Directions for this task
Rewrite the entries below, substituting "Which point should I select to" for every occurrence of "Where should I click to" and leaving all other text unchanged. Omit the pictures from your output.

Input rows
----

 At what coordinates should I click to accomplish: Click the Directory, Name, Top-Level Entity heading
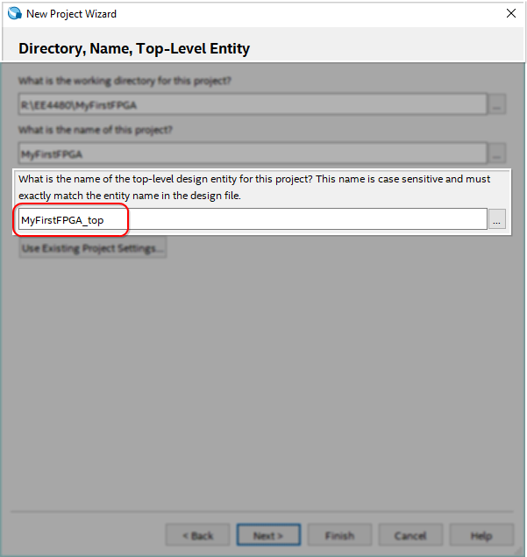[x=134, y=48]
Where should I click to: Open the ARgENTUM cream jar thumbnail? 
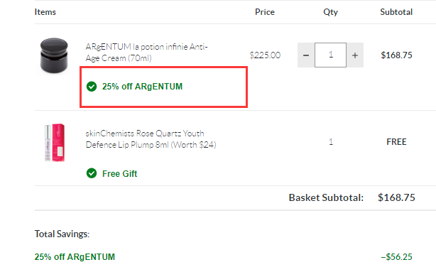click(x=54, y=55)
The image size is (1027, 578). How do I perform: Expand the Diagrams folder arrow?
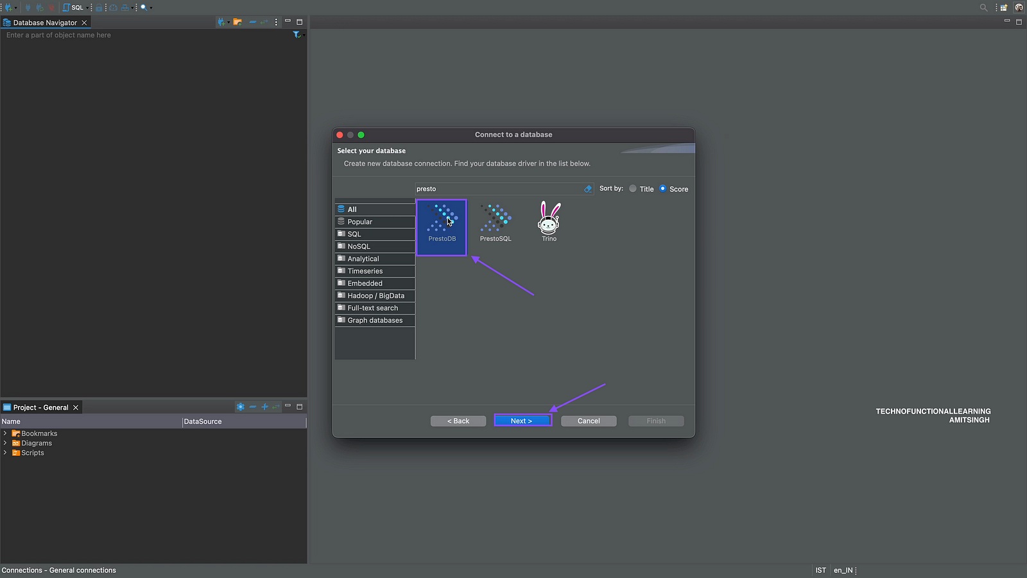[x=5, y=443]
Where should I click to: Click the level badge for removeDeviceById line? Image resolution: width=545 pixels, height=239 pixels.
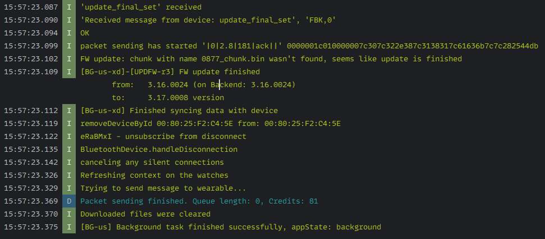[68, 124]
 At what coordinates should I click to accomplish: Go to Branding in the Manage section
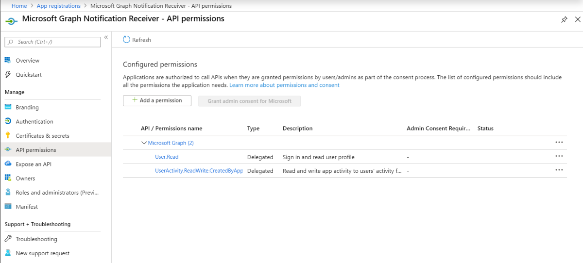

----

Exercise answer
 At what coordinates should I click to accomplish: Click the Directory, Name, Top-Level Entity heading
[x=134, y=48]
Which point should I select to: Open the ARgENTUM cream jar thumbnail? 
click(x=54, y=55)
The image size is (1027, 578). How do I perform: Expand the Diagrams folder arrow?
[x=5, y=443]
Which point should I select to: Click the level badge for removeDeviceById line? Image resolution: width=545 pixels, height=239 pixels.
[68, 124]
 At what coordinates should I click to accomplish: Go to Branding in the Manage section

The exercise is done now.